- Data records
+-------+

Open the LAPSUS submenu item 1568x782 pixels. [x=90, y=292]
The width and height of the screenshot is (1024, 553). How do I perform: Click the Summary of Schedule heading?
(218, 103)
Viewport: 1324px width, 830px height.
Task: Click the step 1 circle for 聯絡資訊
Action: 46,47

+-------+

- Written exercise
Rewrite the data above, replacing "heading" with "title" and leaving every other character as it is.

- The reply
Open the LAPSUS submenu item 1568x782 pixels. [x=90, y=292]
The width and height of the screenshot is (1024, 553). How do I perform: Click the Summary of Schedule title?
(218, 103)
Viewport: 1324px width, 830px height.
Task: Click the step 1 circle for 聯絡資訊
Action: 46,47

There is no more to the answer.